All'alba nel rifugio tra i Suoni delle Dolomiti
Con Mario Brunello e Margherita Hack. Le parole raccontano i segreti dello spazio. E la musica ammalia
Che cosa hanno in comune l'astrofisica Margherita Hack e il violoncellista Mario Brunello, definito dalla critica come l'erede del grande Rostropovich? Che cosa hanno in comune per darsi appuntamento alle sei di mattina nel cuore delle Dolomiti? Sorride il musicista di Castelfranco Veneto che è l'ideatore della bizzarra accoppiata. E che mescola, in un mix equilibratissimo, profonda cultura musicale, tecnica raffinatissima e creatività sorprendente. «Direi che l'abbinamento è quasi casuale» risponde. Casuale eppure azzeccatissimo se alle 4 e mezza di mattina il Passo San Pellegrino, ancora immerso nel buio, si popola di più di un migliaio di persone che s'incamminano lungo la strada forestale diretta al rifugio Fuciade, già circondato da decine di «canadesi». Seconda alba per «I suoni delle Dolomiti», il festival trentino che unisce passione per la musica e amore per la montagna. Brunello ne è ospite fisso. Anzi di più. è uno degli artefici: «Abbiamo ideato queste albe cinque anni fa - dice - La formula funziona anche senza uno spettacolo costruito: basta un abbinamento per esprimere parole e suoni importanti». Parole e suoni che il pubblico, accarezzato da una fredda brezza mattutina, ha ascoltato in un silenzio magico, interrotto solo dal muggito o dal campanaccio di qualche mucca al pascolo.
Brunello, con il suo violoncello Maggini, ammalia e seduce, passando da Bach al siciliano amico-compositore Giovanni Sollima, da Gyorgy Ligeti (autore della colonna sonora di «2001 Odissea nello spazio») ancora a Bach.

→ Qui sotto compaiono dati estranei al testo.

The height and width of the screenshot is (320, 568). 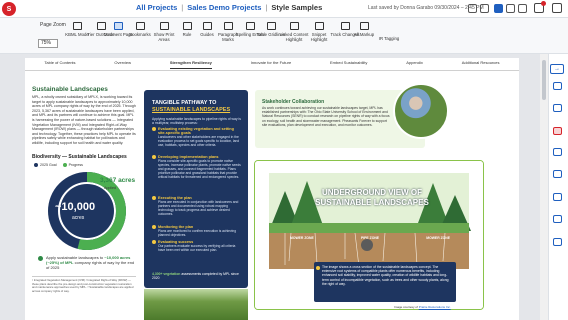 I want to click on comment-page-icon, so click(x=118, y=26).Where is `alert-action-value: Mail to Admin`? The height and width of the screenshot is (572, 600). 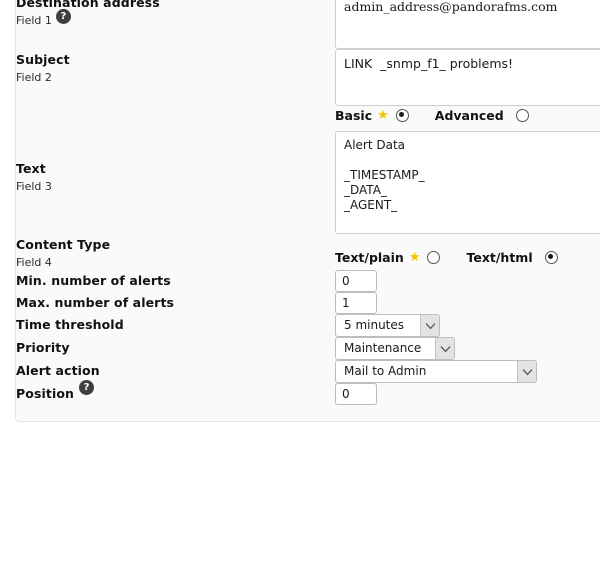 alert-action-value: Mail to Admin is located at coordinates (386, 371).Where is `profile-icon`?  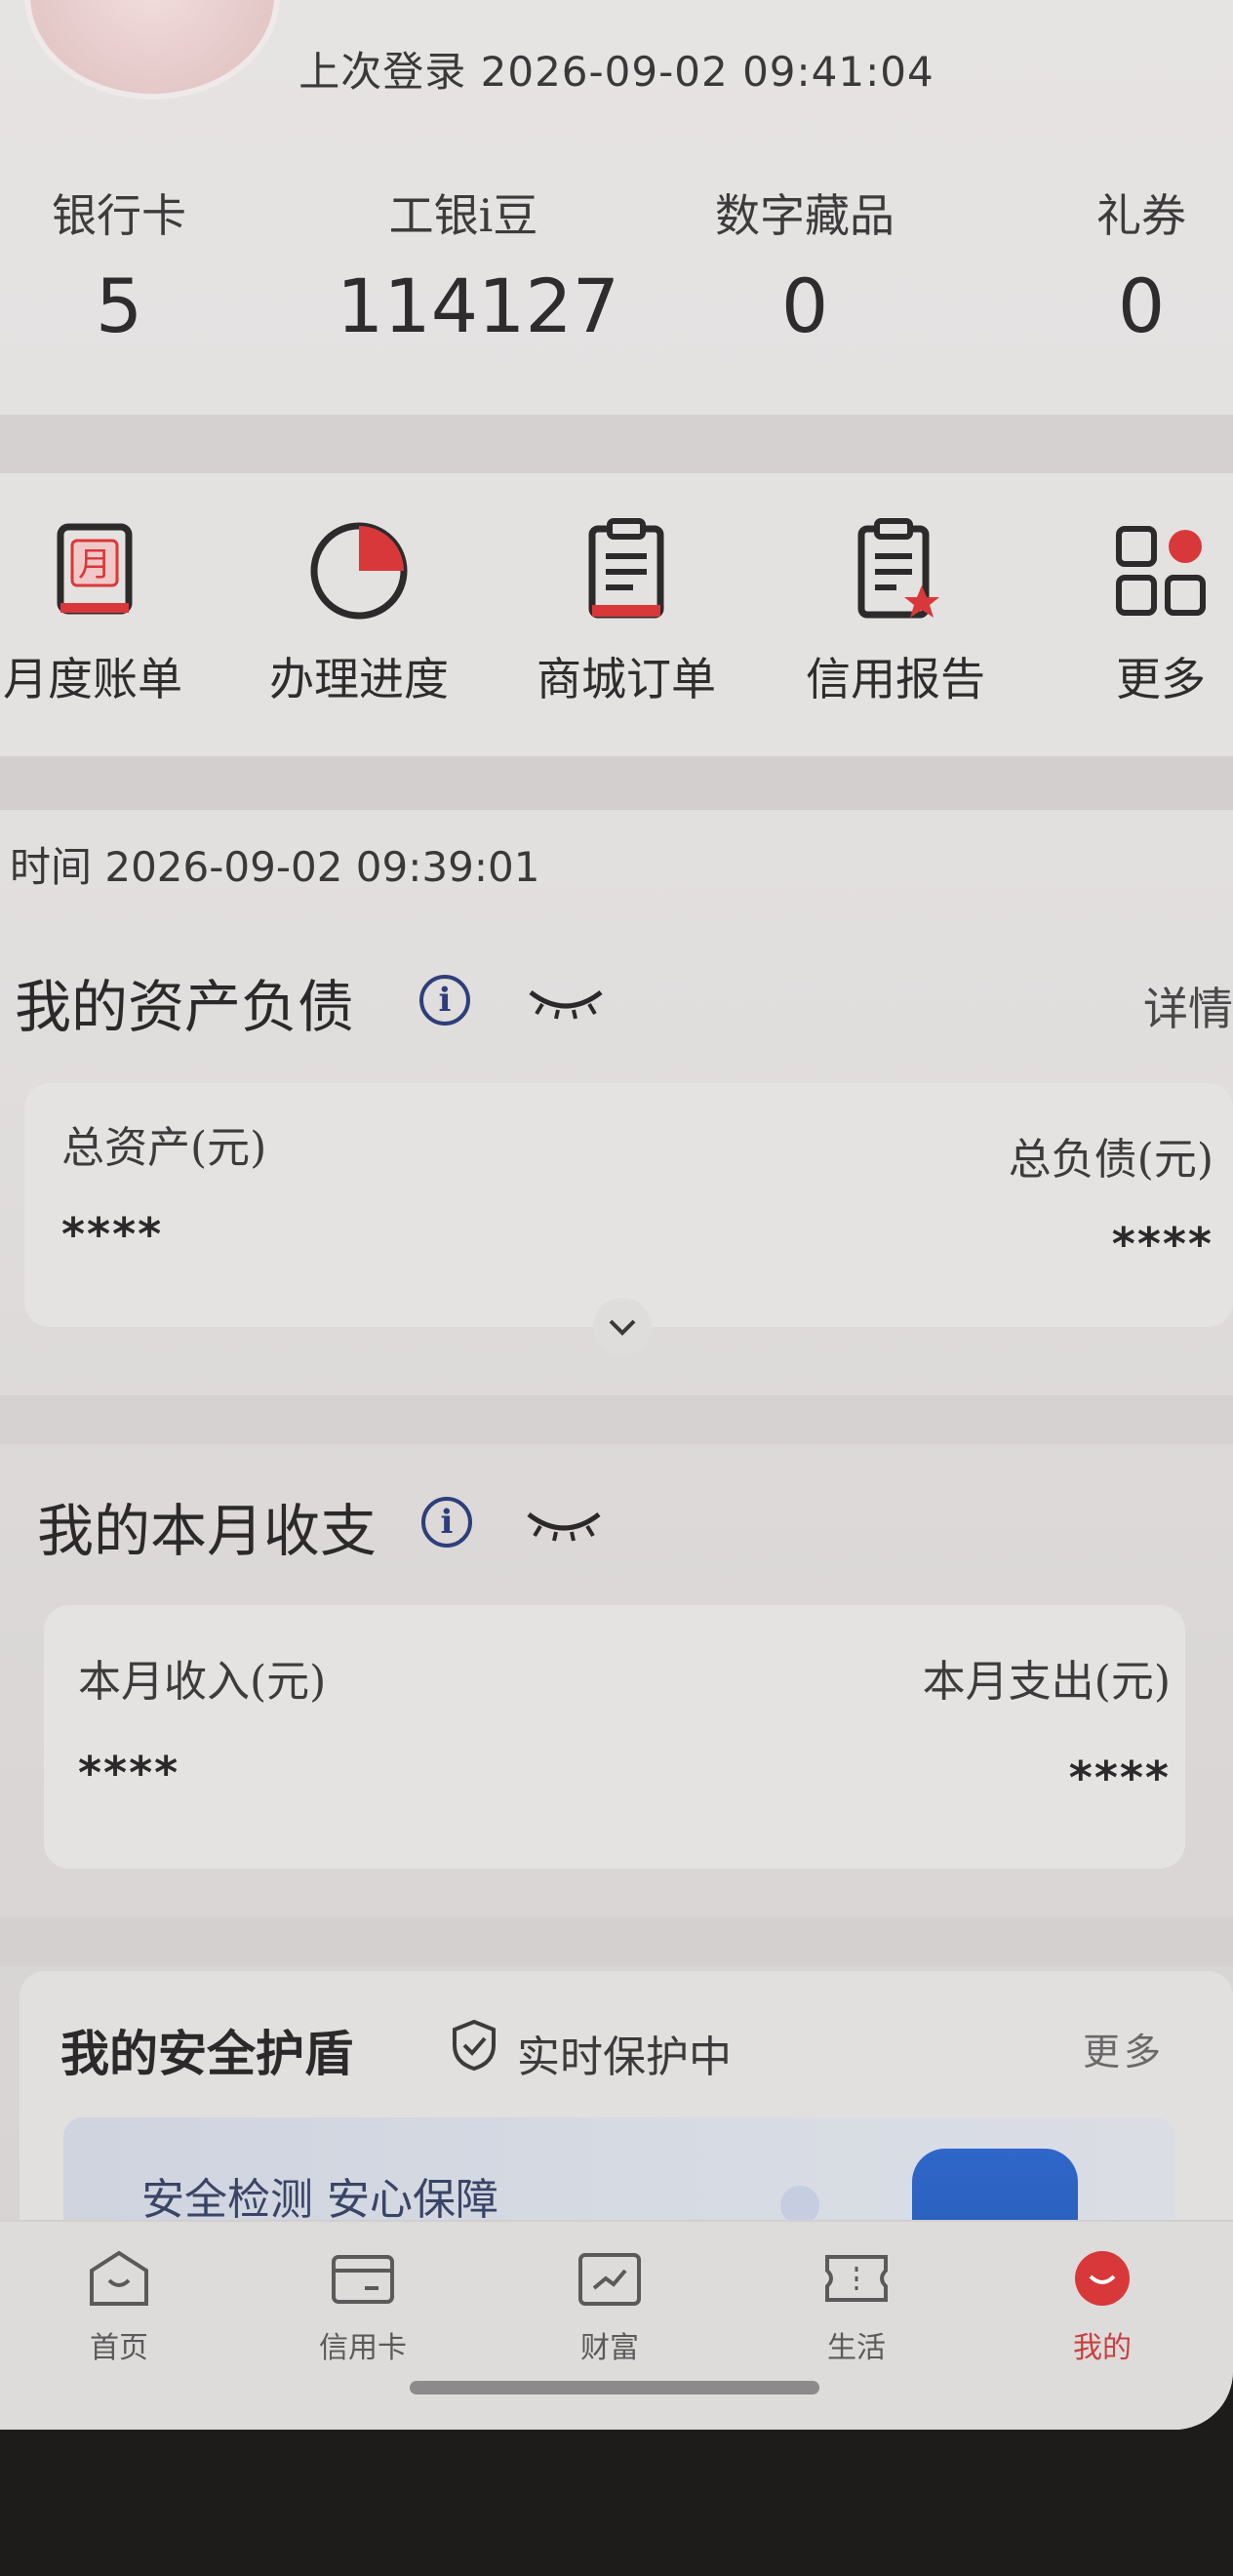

La Hack volge lo sguardo allo spazio e lo racconta. Brunello è così: vuole andare oltre i generi, superare le barriere. Lo fa con il jazz. Con la narrativa o il teatro (ha lavorato con Baricco e Maddalena Crippa). Spiega: «Non solo la musica, tutte le discipline artistiche hanno bisogno di contatto. E di misurarsi dal vivo. Più che di contaminazioni, parlerei di esigenze sentite sia dal musicista che dal pubblico. C'è voglia di esperienze nuove. Di sperimentare».
I più importanti teatri del mondo gli spalancano le porte e lui non si accontenta. A giugno ha suonato a 3700 metri sul monte Fuji: «Anche se i giapponesi erano titubanti, ho voluto farlo per un popolo che nei confronti della musica ha un'adorazione introvabile altrove». Da anni viene sulle Dolomiti: «Sono un frequentatore abituale di questo festival. Lo faccio con gioia e mi diverto. Sono eventi che provocano emozioni. Al di sotto di tutto c'è una ricerca di silenzio e natura». I fan lo assediano. Lui regala sorrisi e autografi. In calendario due uscite nel mercato discografico per l'autunno: il triplo concerto di Beethoven suonato con Claudio Abbado per Deutsche Grammophon, poi due cd con la sua casa discografica giapponese Jvc dedicati allo straordinario Sollima, Schubert e Lecheu.